Exercise: Among the lines below, keep only those from the one containing "https://jerkmate.com/ (105, 214)" through the one containing "в наличии (31, 445)", and reproduce them exactly.

Data for analysis:
┌──

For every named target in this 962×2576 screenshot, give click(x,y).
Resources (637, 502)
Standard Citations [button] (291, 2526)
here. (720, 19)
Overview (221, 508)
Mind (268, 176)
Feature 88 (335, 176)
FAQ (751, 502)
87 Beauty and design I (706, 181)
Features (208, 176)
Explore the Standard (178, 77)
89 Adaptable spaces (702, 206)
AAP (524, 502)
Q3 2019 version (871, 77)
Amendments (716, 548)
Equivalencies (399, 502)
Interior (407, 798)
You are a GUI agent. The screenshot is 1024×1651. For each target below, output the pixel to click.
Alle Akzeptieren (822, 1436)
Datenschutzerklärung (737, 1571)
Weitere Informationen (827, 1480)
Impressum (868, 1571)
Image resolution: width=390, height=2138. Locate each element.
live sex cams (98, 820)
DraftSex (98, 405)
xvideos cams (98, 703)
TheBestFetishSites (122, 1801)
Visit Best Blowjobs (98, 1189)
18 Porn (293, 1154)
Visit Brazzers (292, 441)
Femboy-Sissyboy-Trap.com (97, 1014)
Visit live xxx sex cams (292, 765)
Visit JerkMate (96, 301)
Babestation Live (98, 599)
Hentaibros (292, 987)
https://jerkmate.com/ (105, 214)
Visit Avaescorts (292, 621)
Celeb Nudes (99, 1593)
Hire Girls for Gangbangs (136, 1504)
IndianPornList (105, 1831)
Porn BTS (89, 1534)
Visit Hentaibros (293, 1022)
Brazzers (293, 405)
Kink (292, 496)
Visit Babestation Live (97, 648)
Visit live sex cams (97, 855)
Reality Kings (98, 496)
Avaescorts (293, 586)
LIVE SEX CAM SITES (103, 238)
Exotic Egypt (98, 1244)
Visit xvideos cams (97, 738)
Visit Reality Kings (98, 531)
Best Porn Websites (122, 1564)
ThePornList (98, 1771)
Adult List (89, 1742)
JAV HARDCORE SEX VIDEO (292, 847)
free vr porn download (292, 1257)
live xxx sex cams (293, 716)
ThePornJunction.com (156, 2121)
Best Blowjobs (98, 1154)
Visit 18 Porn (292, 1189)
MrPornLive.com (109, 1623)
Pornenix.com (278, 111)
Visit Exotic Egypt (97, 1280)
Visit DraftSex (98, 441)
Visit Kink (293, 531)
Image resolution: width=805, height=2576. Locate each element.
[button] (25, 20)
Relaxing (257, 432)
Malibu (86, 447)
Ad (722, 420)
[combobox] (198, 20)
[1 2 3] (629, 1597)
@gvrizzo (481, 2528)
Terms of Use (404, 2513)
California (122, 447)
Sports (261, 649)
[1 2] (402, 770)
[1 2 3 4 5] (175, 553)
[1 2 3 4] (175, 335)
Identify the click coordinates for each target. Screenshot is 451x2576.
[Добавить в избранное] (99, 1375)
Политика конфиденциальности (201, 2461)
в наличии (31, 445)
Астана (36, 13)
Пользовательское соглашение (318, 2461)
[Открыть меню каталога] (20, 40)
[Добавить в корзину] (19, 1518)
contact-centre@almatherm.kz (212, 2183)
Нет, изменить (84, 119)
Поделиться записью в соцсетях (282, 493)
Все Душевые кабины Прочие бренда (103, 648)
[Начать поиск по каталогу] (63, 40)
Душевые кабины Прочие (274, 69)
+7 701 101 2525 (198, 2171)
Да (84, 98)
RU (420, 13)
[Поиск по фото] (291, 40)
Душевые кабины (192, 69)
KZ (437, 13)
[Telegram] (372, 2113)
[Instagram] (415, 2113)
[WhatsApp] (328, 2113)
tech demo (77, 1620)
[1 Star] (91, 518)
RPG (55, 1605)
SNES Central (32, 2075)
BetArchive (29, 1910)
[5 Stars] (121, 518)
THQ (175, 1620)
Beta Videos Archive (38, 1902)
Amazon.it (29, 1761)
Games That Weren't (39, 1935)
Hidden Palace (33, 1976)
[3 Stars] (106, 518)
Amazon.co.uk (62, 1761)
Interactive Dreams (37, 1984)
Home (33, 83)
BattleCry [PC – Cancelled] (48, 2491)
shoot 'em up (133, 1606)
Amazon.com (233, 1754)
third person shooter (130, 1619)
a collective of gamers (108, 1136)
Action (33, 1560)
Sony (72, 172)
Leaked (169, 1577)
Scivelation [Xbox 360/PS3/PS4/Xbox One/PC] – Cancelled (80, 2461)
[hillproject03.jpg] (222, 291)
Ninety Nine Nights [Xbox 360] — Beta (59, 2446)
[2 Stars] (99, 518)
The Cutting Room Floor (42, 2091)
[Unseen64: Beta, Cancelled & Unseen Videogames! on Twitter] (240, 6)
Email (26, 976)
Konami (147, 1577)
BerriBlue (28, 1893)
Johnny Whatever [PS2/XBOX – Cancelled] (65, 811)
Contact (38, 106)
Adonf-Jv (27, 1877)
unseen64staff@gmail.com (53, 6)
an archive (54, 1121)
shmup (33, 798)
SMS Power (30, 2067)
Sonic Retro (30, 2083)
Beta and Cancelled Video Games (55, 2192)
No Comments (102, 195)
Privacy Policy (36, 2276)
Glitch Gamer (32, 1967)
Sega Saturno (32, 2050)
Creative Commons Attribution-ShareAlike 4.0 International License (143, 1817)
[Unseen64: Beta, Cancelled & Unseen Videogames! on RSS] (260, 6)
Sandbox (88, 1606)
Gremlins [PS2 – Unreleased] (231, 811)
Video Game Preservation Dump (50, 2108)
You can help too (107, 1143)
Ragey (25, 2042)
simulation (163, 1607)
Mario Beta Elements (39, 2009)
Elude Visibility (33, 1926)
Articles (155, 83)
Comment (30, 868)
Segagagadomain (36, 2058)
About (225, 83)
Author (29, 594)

└──

Answer to the problem:
https://jerkmate.com/ (105, 214)
Visit Avaescorts (292, 621)
Celeb Nudes (99, 1593)
Hire Girls for Gangbangs (136, 1504)
IndianPornList (105, 1831)
Porn BTS (89, 1534)
Visit Hentaibros (293, 1022)
Brazzers (293, 405)
Kink (292, 496)
Visit Babestation Live (97, 648)
Visit live sex cams (97, 855)
Reality Kings (98, 496)
Avaescorts (293, 586)
LIVE SEX CAM SITES (103, 238)
Exotic Egypt (98, 1244)
Visit xvideos cams (97, 738)
Visit Reality Kings (98, 531)
Best Porn Websites (122, 1564)
ThePornList (98, 1771)
Adult List (89, 1742)
JAV HARDCORE SEX VIDEO (292, 847)
free vr porn download (292, 1257)
live xxx sex cams (293, 716)
ThePornJunction.com (156, 2121)
Best Blowjobs (98, 1154)
Visit 18 Porn (292, 1189)
MrPornLive.com (109, 1623)
Pornenix.com (278, 111)
Visit Exotic Egypt (97, 1280)
Visit DraftSex (98, 441)
Visit Kink (293, 531)
Image resolution: width=805, height=2576. Locate each element.
[button] (25, 20)
Relaxing (257, 432)
Malibu (86, 447)
Ad (722, 420)
[combobox] (198, 20)
[1 2 3] (629, 1597)
@gvrizzo (481, 2528)
Terms of Use (404, 2513)
California (122, 447)
Sports (261, 649)
[1 2] (402, 770)
[1 2 3 4 5] (175, 553)
[1 2 3 4] (175, 335)
Identify the click coordinates for each target. Screenshot is 451x2576.
[Добавить в избранное] (99, 1375)
Политика конфиденциальности (201, 2461)
в наличии (31, 445)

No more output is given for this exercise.